WHAT YOU HAVE TO DO
Please give back only the lines below from the one containing "Go to ホーム breadcrumb link" to the one containing "Select the i5-3317U", each repeated word for word, both ends included.

********************

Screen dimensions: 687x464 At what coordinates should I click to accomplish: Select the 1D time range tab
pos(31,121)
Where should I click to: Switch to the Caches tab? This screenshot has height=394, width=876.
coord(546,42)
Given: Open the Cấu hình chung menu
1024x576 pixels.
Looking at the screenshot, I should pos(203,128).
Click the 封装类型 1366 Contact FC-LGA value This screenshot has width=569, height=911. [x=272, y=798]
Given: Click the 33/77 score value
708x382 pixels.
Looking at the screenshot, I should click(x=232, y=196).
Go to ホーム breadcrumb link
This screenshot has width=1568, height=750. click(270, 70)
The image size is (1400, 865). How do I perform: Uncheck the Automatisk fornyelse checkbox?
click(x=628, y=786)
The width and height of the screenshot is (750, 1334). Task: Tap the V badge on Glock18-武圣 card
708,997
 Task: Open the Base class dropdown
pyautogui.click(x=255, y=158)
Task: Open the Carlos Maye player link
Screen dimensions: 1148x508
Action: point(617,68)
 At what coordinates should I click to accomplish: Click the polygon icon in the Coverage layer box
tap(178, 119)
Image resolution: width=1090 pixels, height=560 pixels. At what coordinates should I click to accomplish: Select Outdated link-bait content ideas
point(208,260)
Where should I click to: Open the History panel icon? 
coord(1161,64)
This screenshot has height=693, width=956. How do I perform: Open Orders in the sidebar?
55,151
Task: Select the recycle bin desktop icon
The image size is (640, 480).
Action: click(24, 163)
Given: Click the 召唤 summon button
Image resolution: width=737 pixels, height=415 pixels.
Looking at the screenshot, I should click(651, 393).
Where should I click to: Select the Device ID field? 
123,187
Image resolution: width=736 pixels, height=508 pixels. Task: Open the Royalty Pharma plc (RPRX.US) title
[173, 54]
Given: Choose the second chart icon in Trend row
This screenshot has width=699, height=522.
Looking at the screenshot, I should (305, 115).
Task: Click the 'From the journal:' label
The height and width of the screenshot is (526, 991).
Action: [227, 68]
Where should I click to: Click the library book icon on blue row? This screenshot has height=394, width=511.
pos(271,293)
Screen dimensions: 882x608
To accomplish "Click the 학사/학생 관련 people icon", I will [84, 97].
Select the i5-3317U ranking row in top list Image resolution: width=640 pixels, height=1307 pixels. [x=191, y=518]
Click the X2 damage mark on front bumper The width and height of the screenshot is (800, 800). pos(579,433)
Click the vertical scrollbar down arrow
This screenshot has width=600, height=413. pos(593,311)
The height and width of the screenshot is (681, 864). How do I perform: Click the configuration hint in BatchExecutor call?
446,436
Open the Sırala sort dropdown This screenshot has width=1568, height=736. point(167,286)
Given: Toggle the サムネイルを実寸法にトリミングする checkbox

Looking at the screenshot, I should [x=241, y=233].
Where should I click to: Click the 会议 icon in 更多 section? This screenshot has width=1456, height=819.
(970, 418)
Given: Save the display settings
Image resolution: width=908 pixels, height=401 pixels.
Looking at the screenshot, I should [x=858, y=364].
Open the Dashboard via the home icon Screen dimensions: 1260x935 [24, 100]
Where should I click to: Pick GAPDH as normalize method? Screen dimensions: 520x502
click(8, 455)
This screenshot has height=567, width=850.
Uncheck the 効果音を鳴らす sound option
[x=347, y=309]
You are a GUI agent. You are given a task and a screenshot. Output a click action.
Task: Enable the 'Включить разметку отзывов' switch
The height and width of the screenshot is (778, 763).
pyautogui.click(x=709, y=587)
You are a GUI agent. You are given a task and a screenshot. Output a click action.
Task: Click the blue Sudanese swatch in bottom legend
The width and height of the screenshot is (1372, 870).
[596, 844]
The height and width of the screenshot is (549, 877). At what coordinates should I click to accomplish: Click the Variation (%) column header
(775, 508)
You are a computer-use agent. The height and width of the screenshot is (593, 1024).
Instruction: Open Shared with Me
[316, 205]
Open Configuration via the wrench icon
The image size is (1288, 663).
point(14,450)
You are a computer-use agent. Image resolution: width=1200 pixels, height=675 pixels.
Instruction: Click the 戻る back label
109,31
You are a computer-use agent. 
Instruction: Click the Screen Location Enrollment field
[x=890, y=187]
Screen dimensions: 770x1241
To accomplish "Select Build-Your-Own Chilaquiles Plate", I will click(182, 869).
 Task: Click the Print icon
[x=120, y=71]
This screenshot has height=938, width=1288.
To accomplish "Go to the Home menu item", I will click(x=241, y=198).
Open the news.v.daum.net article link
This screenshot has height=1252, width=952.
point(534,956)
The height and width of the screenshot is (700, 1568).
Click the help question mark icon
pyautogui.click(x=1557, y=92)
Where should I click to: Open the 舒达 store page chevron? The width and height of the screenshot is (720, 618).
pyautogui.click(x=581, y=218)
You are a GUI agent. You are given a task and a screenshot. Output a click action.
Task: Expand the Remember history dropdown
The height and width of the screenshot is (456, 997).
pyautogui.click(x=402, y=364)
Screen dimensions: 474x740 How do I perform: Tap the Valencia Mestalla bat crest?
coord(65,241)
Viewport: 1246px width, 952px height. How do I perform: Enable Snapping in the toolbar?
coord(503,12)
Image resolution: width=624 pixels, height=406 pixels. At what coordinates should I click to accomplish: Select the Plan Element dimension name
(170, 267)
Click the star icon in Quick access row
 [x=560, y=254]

********************

WRITTEN ANSWER
Go to ホーム breadcrumb link
This screenshot has width=1568, height=750. click(270, 70)
The image size is (1400, 865). How do I perform: Uncheck the Automatisk fornyelse checkbox?
click(x=628, y=786)
The width and height of the screenshot is (750, 1334). Task: Tap the V badge on Glock18-武圣 card
708,997
 Task: Open the Base class dropdown
pyautogui.click(x=255, y=158)
Task: Open the Carlos Maye player link
Screen dimensions: 1148x508
Action: point(617,68)
 At what coordinates should I click to accomplish: Click the polygon icon in the Coverage layer box
tap(178, 119)
Image resolution: width=1090 pixels, height=560 pixels. At what coordinates should I click to accomplish: Select Outdated link-bait content ideas
point(208,260)
Where should I click to: Open the History panel icon? 
coord(1161,64)
This screenshot has height=693, width=956. How do I perform: Open Orders in the sidebar?
55,151
Task: Select the recycle bin desktop icon
The image size is (640, 480).
Action: click(24, 163)
Given: Click the 召唤 summon button
Image resolution: width=737 pixels, height=415 pixels.
Looking at the screenshot, I should click(651, 393).
Where should I click to: Select the Device ID field? 
123,187
Image resolution: width=736 pixels, height=508 pixels. Task: Open the Royalty Pharma plc (RPRX.US) title
[173, 54]
Given: Choose the second chart icon in Trend row
This screenshot has width=699, height=522.
Looking at the screenshot, I should (305, 115).
Task: Click the 'From the journal:' label
The height and width of the screenshot is (526, 991).
Action: [227, 68]
Where should I click to: Click the library book icon on blue row? This screenshot has height=394, width=511.
pos(271,293)
Screen dimensions: 882x608
To accomplish "Click the 학사/학생 관련 people icon", I will [84, 97].
Select the i5-3317U ranking row in top list Image resolution: width=640 pixels, height=1307 pixels. [x=191, y=518]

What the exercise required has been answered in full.